| REQUIREMENT |
Transcribe only what runs from the line containing "This screenshot has" through the final line below, exactly, and leave every picture out.

(Records contained in a dataset)
"""

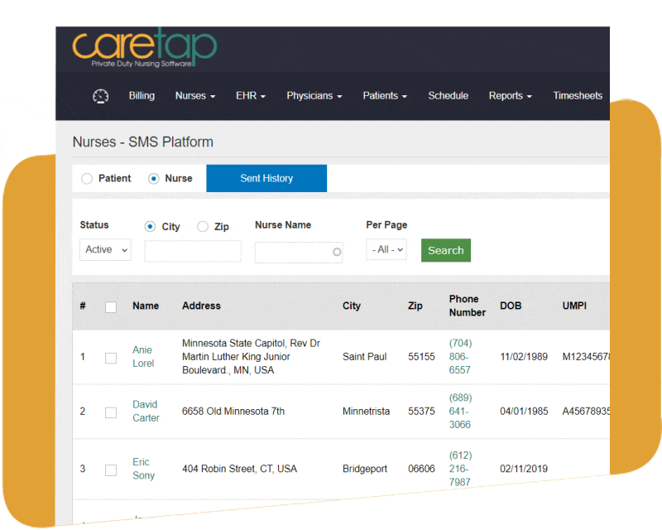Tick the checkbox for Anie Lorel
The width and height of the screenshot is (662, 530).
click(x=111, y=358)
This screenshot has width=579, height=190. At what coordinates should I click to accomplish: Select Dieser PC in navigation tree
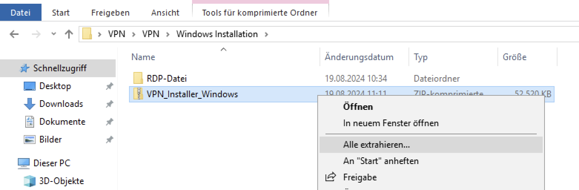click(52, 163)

"""

| RESULT OF THE TASK |
This screenshot has width=579, height=190. At what coordinates should I click to accomplish: Select Dieser PC in navigation tree
click(52, 163)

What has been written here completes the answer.